__Written task 1__
Give as a JSON list of strings, one per line with blank lines omitted, the data items from the line containing "You are a computer-use" through the end of the data items, leaving out the pictures.

__Source text__
──────

The third and highest level of modification would be a change in the elements or attributes the TEI uses to define the processing model, or a change in their semantics. An example of such a change would be to permit a subelement associated-event in model, in order to be able to describe the events that an element should respond to and perhaps the actions that should be executed in response to that event.
The implementation of the TEI Processing Model in TEI Publisher
It is important to understand that the TEI Processiong Model by itself changes nothing to the situation of a lonely text encoder with encoded XML but without a publication tool. The TEI now provides a vocabulary to describe the desired output, but it does not provide software implementing that technology. This is where TEI Publisher (e-editiones 2024)e-editiones (2024). TEI Publisher v9.0.0. e-editiones. https://github.com/eeditiones/tei-publisher-app/tree/v9.0.0 comes in.[3] TEI Publisher is Open Source software and provides an application running on the XML database eXist-db.[4] As far as I know, it is currently the only tool that offers an implementation of the TEI Processing Model. Users can upload XML files in TEI Publisher, use or modify some default ODD-files containing the processing definitions and inspect the result, or they can create their own ODD files. HTML page templates can be used to describe the context for the output of the processing model as well as to bring in various types of functionality, such as tables of contents, forward and backward buttons, search fields and a login function. When satisfied with the result, users can generate their own 'app's, that can be further modified and customised, e.g. by defining search facets. The combination of the processing model definitions in the ODD file and the facilities of TEI Publisher can result in surprisingly quick application development.[5] Development of TEI publisher is coordinated by the non-profit e-editiones,[6] an association that brings together projects and people interested in digital editions and more specifically the development of TEI Publisher.

──────

Data items:
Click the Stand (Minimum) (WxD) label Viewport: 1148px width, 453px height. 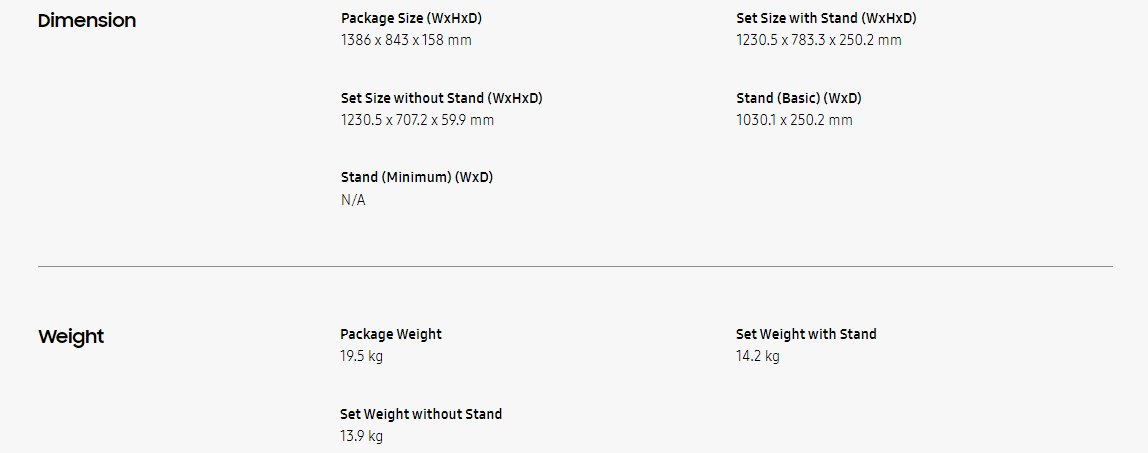coord(417,178)
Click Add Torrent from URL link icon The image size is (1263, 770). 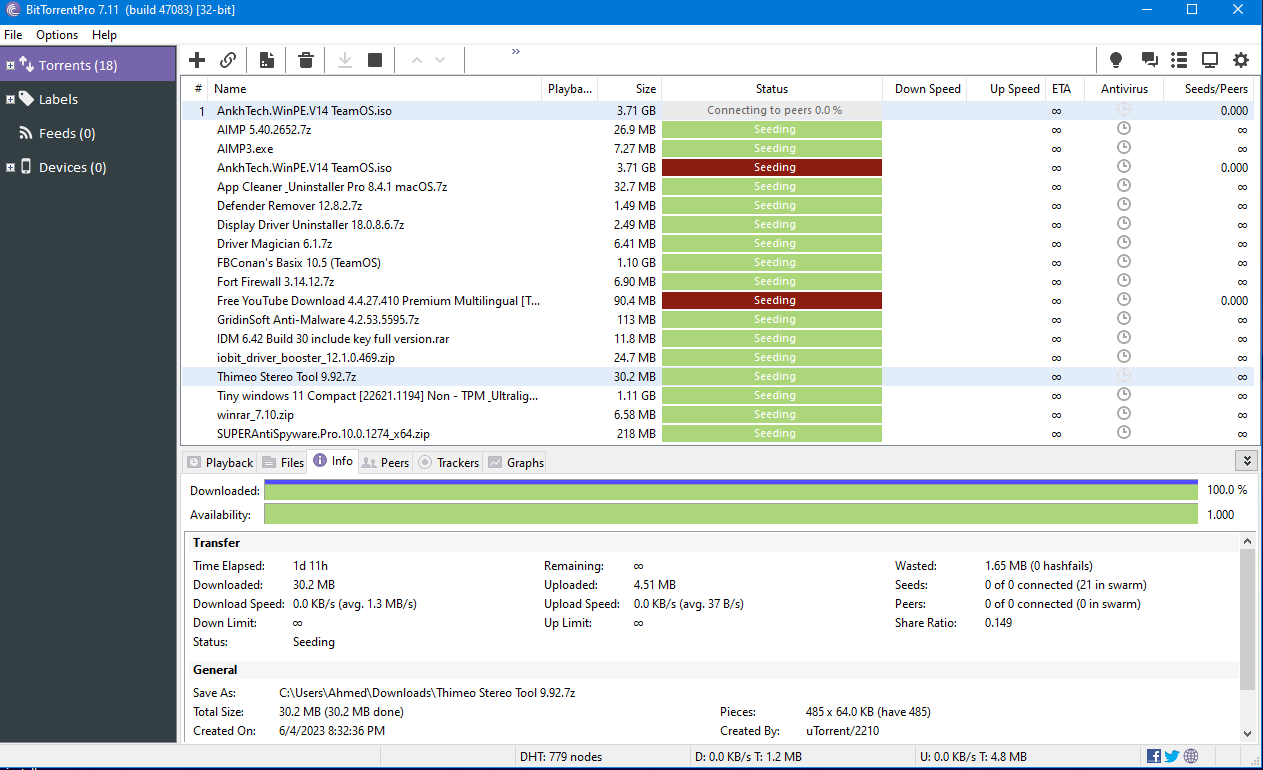coord(228,60)

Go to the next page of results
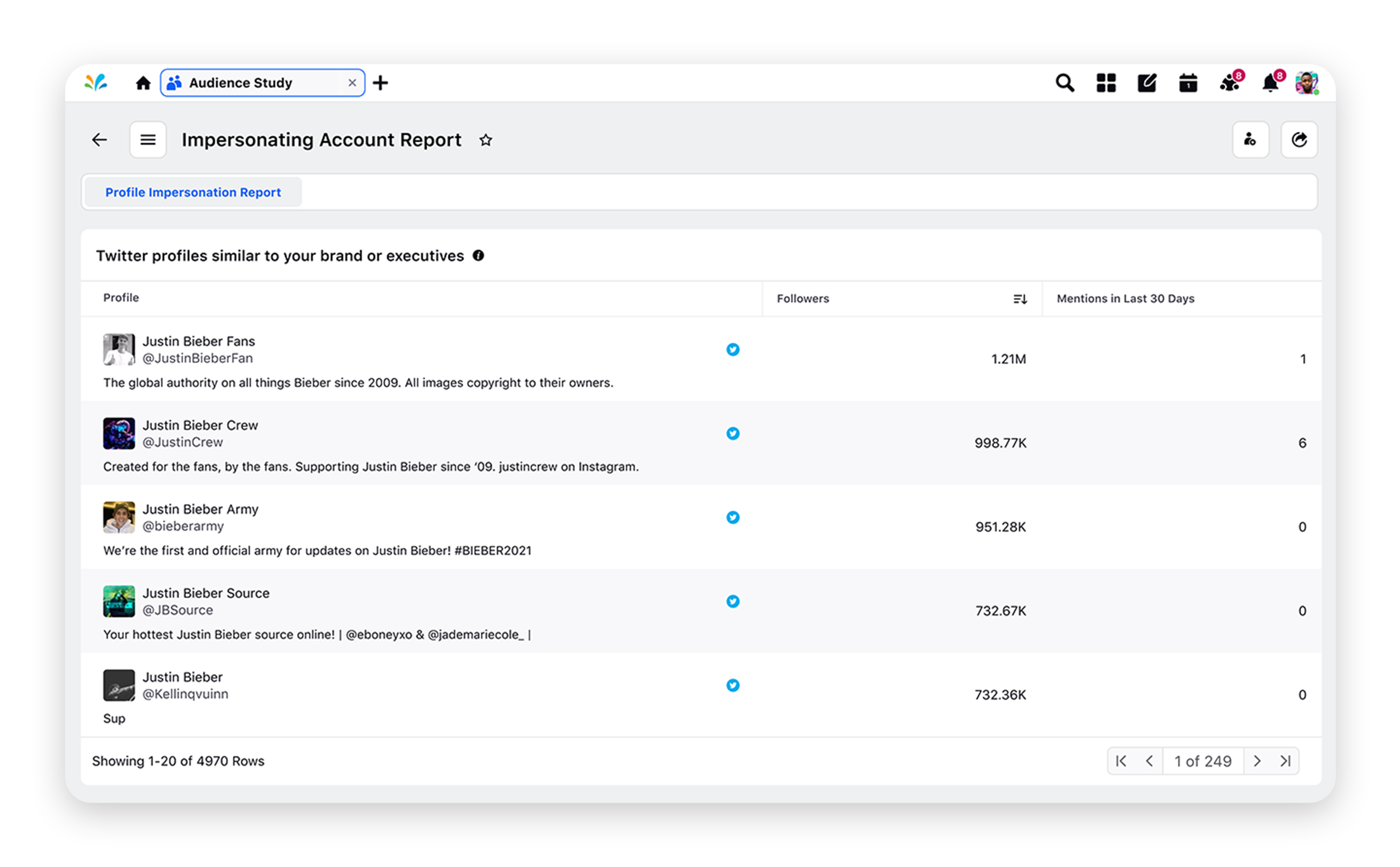point(1257,761)
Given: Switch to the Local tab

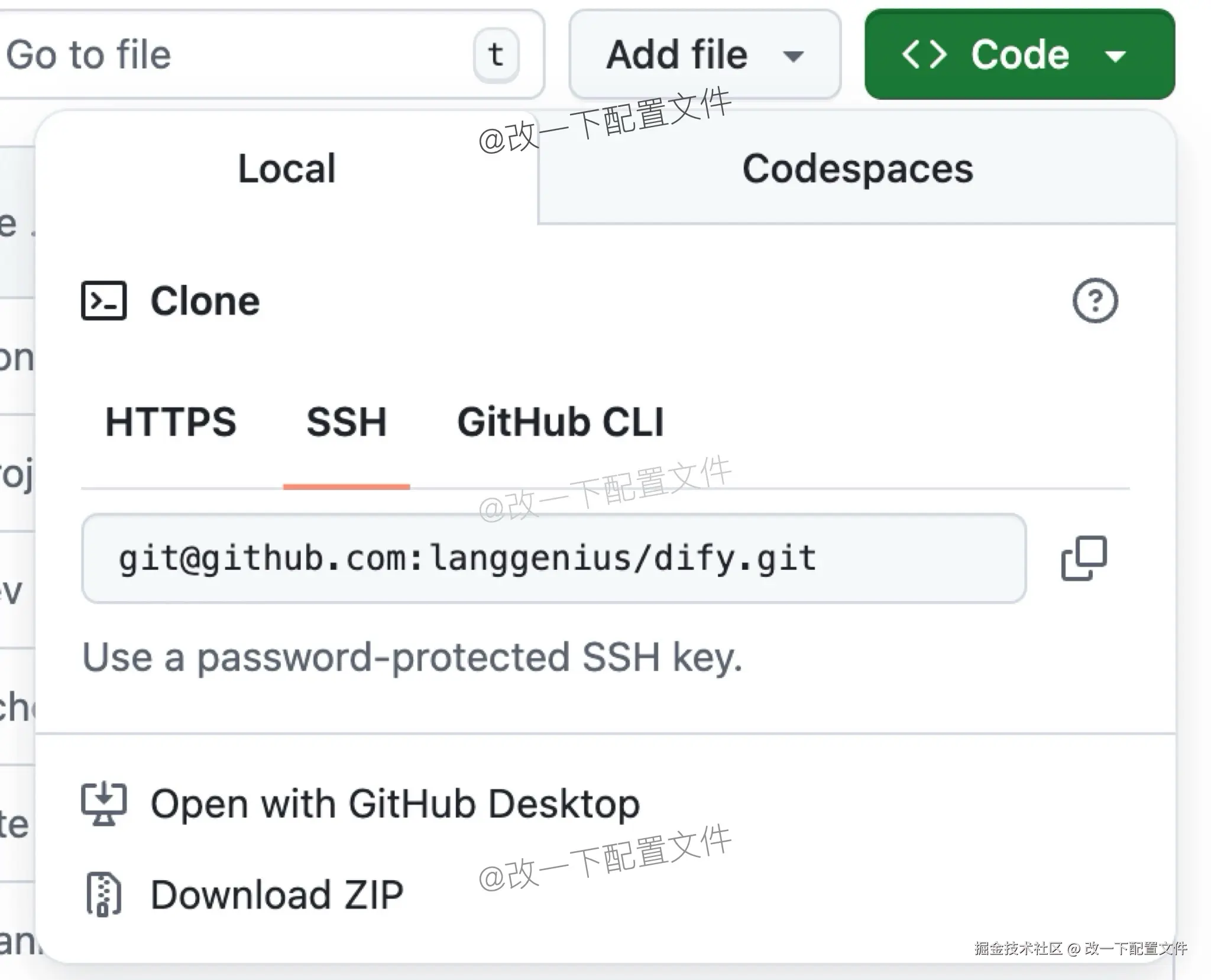Looking at the screenshot, I should coord(287,168).

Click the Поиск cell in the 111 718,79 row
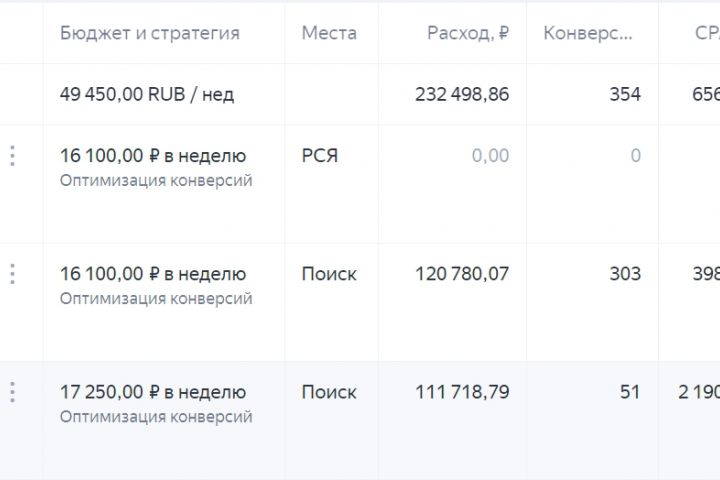[329, 392]
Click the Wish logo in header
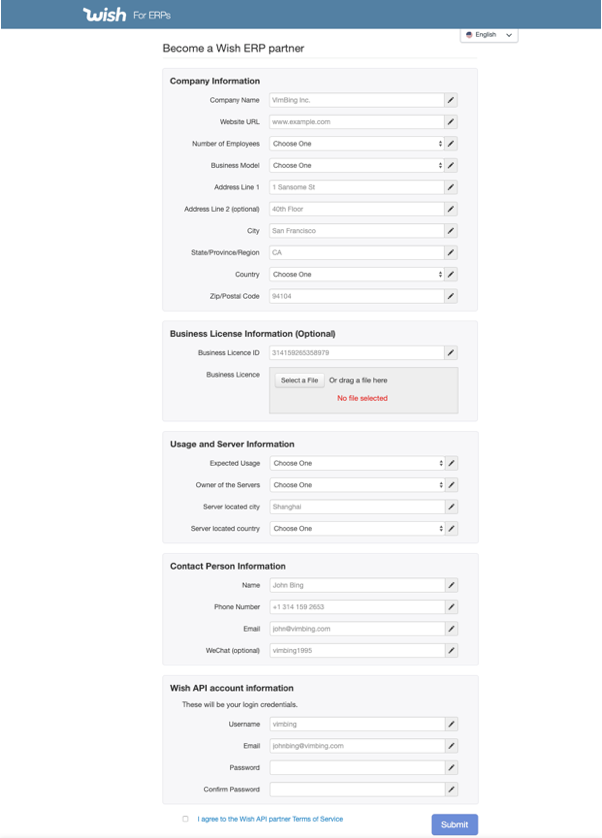This screenshot has width=602, height=838. tap(105, 15)
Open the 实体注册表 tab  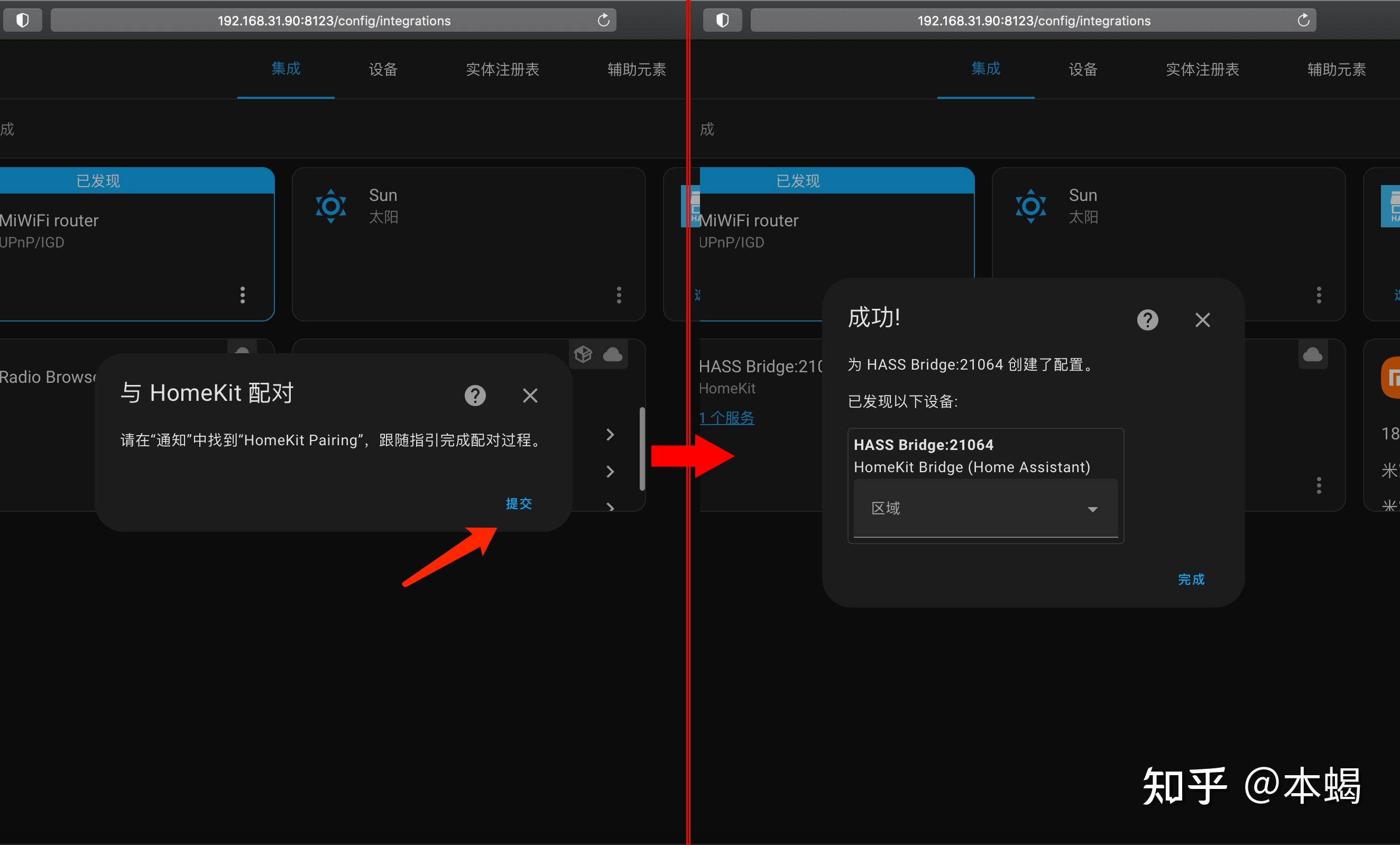click(x=502, y=69)
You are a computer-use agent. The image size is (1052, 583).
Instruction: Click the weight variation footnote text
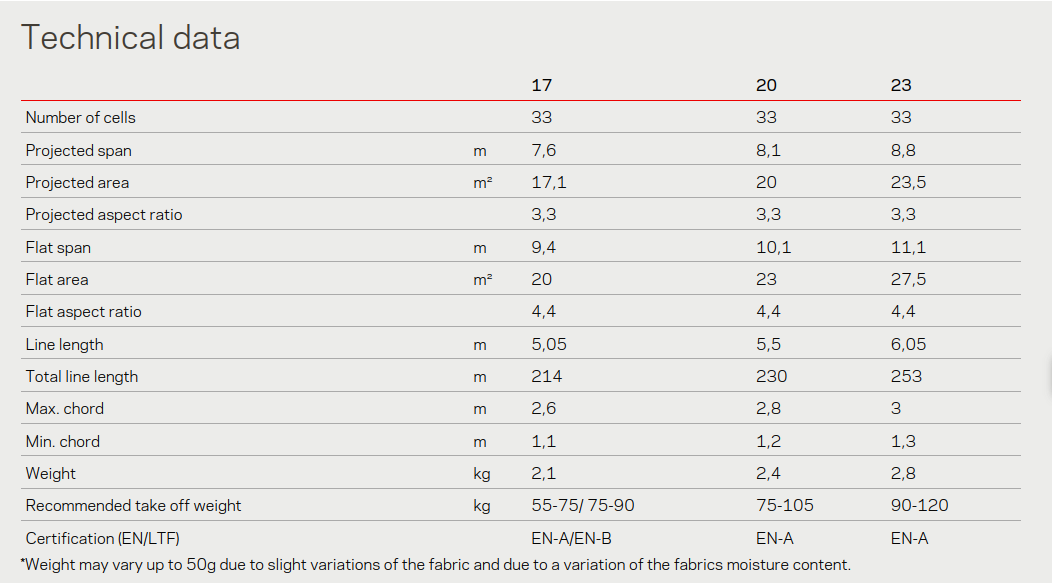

──────

__Written task 2__
Write out the passage of the text on the TEI Processing Model from "The third and" to "to that event.".

__Expected output 1__
[
  "You are a computer-use agent. The image size is (1052, 583).",
  "Instruction: Click the weight variation footnote text"
]

__Expected output 2__
The third and highest level of modification would be a change in the elements or attributes the TEI uses to define the processing model, or a change in their semantics. An example of such a change would be to permit a subelement associated-event in model, in order to be able to describe the events that an element should respond to and perhaps the actions that should be executed in response to that event.